ODQ's internal auditing process is not focused on finding fault, but providing opportunities for education and continuous improvement. Our goals include:

  • To verify that appropriate prodcedures were followed to protect the rights and safety of trial participants.
  • To confirm and ensure ongoing protocol compliance in accordance with DF/HCC policies and applicable regulations.
  • To promote greater awareness and understanding of DF/HCC policies, procedures and systems, in order to ensure the consistent high quality of research conducted within the DF/HCC.
  • To identify areas for systemic and policy-level improvements in order to increase both efficiency and compliance.

Audit Process

Expand this section for an overview of the typical internal audit process. More information can be found in DF/HCC Operation AUD-OP-1: Internal Auditing Procedures (previously titled Audit Manual).


Audit Selection

We only have the opportunity to review a subset of the research activities that occur under the DF/HCC. We select protocols and processes to audit using a risk-based approach, akin to the philosophy described in the FDA’s guidance on risk-based monitoring

Our audit selection algorithm uses the following factors to ensure we are making an objective selection that is appropriately weighted based on risk:
  • Trial Type (e.g., interventional, observational)
  • Phase (I, II, III)
  • Sponsor Type (Institutional, Industry)
  • IND/IDE Status (for Institutional trials)
  • Accrual Status / Duration
  • Investigator Experience

Once a protocol is selected, the initial audit notification is typically distributed ~6 weeks in advance. This notification will include a window during which the audit should occur.

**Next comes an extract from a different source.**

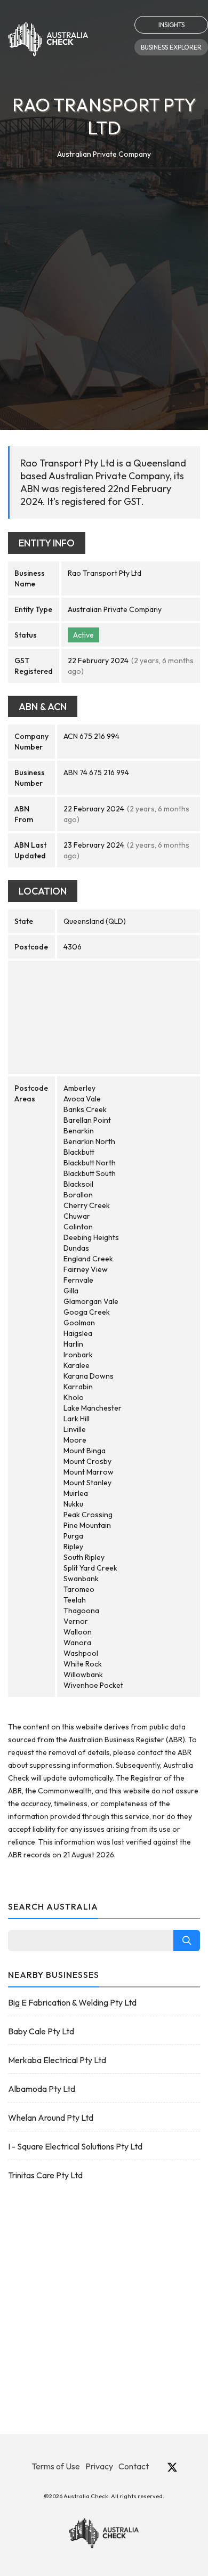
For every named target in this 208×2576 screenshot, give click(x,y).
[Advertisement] (104, 270)
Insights (171, 25)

We then work with the investigator and study team to confirm the most appropriate time and space for the audit. 
Once the audit dates are agreed upon, we will assign the specific auditor(s) that will be working with you. The auditor(s) will confirm the schedule via email and provide more details ~2 weeks prior to audit start.

Audit Types

Not all audits are the same! The ODQ performs different types of auditing activities depending on the situation.

  • Full-Scope Audit -A comprehensive review of all clinical research activity under a specific protocol at one or more research locations. 
  • Process Audit - A systematic review of a specific aspect of a single clinical research process across trials, disease programs, and research locations.
  • Mock - An informal audit performed to assist in preparations for an external audit or inspection.
  • Audits may also be requested by a DF/HCC oversight committee (CLC, IRB, DSMC, DSMB, etc.) or DF/HCC leadership in response to specific observations or concerns.

Audit Ratings

Individual audit observations may be assigned as Major or Minor observations. The number and type of observations determine the overall rating for each audit component.

Major is used for non-compliance that has the potential to significantly impact the integrity of the study data (e.g., ability to evaluate the effectiveness of an intervention or its toxicity), the safety or rights of study subjects, or clearly violates applicable regulations or DF/HCC policies. In addition, cumulative minor observations that are similar in nature and indicate possible systemic non-compliance may be considered major.

Minor is used for instances of non-compliance that do not significantly impact evaluability or integrity of the data, or the safety and rights of study subjects. 

Each audit component (i.e., regulatory, pharmacy, and subject cases in a Full-Scope audit) receives a rating as follows:


Multiple major observations within a single component. Typically, this means 2+ or more major observations in either the regulatory or pharmacy component, 2 or more major observations impacting more than a single subject case, or 3 or more major observations across all subject cases.

A single flagrant deficiency (e.g., life-threatening major observation, or a concern for misconduct or fraud)

 Acceptable, needs follow-up 

  • Multiple minor observations 
  • Any major observation


  • No major observations
  • Few, if any, minor observations   


External Audits

DF/HCC research is subject to external audit and inspection by regulatory authorities and sponsors. Prompt notification to institutional and DF/HCC officials is required whenever an external audit is expected. to ensure  inspections and audits. 

  • If you have been notified of an external audit or inspection, please contact your institutional clinical trials office immediately.
  • With the assistance of the institutional clinical trials office, send formal DF/HCC notification to applicable parties on the External Audit Contact List by following the procedures outlined in AUD-OP-2: FDA and Other Regulatory Inspections.
  • Throughout the audit/inspection, be sure to follow processes outlined in AUD-OP-2  and provide ongoing communication to the appropriate parties.